• Consigne A:
Énumérez les libertés fondamentales auxquelles, d'après l'extrait sur le licenciement, la société aurait gravement porté atteinte.
• Consigne B:
Recopiez mot pour mot la partie de l'extrait sur le licenciement qui s'ouvre sur les mots contenant « Par jugement du » et se clôt sur « de cause réelle et sérieuse. ».

• Texte fourni:
Par lettre du 30 avril 2011, la SA ACCOR a notifié à Madame [R] [H] son licenciement pour faute grave.

Estimant avoir été victime d'une inégalité de traitement illicite et contestant le bien-fondé de son licenciement, Madame [R] [H] a saisi le conseil de prud'hommes de Paris le 13 juin 2014 afin d'obtenir des rappels de salaire ainsi que diverses indemnités, notamment pour licenciement nul, et, subsidiairement, sans cause réelle et sérieuse.

Par jugement du 10 septembre 2015, le conseil de prud'hommes de Paris a débouté Madame [R] [H] de l'ensemble de ses prétentions et a rejeté la demande formulée par la SA ACCOR au titre de l'article 700 du code de procédure civile.

Appelante de ce jugement, Madame [R] [H] en sollicite la réformation et demande à la cour, statuant à nouveau, de :

* fixer son salaire de référence à la somme de 8213,94 euros mensuels,

* juger qu'elle a été victime d'une inégalité de traitement illicite,

* retenir que la société a gravement porté atteinte aux libertés fondamentales du respect de la vie privée, du secret des correspondances et de la liberté d'expression,

* prononcer la nullité du licenciement notifié le 30 avril 2014 et, subsidiairement, de considérer que le licenciement est dépourvu de cause réelle et sérieuse.

[Données des cibles de clic]
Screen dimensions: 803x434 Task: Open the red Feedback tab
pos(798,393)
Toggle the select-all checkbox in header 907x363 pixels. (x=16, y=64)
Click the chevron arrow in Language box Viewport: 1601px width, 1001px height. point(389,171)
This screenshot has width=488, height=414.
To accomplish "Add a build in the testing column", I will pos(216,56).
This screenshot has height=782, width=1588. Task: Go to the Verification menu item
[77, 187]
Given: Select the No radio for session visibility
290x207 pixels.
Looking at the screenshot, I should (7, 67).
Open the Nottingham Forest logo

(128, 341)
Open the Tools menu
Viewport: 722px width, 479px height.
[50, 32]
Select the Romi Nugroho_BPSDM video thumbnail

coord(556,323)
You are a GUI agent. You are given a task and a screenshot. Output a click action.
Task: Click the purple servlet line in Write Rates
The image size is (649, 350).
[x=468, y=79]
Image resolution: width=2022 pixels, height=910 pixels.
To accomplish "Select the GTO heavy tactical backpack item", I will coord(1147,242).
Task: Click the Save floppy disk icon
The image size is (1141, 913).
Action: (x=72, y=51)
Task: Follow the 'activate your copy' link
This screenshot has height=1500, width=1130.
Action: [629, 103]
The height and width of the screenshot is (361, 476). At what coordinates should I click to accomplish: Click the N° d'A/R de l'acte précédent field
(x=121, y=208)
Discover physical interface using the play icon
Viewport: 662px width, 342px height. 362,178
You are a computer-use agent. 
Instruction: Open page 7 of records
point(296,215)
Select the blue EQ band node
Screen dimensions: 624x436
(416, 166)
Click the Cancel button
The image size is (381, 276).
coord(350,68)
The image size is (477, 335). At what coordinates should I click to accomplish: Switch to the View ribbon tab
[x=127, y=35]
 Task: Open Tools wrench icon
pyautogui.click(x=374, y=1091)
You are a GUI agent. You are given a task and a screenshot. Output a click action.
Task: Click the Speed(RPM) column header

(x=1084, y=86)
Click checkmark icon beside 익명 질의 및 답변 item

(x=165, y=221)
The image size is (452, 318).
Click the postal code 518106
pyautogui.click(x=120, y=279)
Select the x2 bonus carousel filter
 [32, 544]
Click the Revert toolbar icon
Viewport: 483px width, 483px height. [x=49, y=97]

• Réponse complète A:
- le respect de la vie privée
- le secret des correspondances
- la liberté d'expression

• Réponse complète B:
Par jugement du 10 septembre 2015, le conseil de prud'hommes de Paris a débouté Madame [R] [H] de l'ensemble de ses prétentions et a rejeté la demande formulée par la SA ACCOR au titre de l'article 700 du code de procédure civile.

Appelante de ce jugement, Madame [R] [H] en sollicite la réformation et demande à la cour, statuant à nouveau, de :

* fixer son salaire de référence à la somme de 8213,94 euros mensuels,

* juger qu'elle a été victime d'une inégalité de traitement illicite,

* retenir que la société a gravement porté atteinte aux libertés fondamentales du respect de la vie privée, du secret des correspondances et de la liberté d'expression,

* prononcer la nullité du licenciement notifié le 30 avril 2014 et, subsidiairement, de considérer que le licenciement est dépourvu de cause réelle et sérieuse.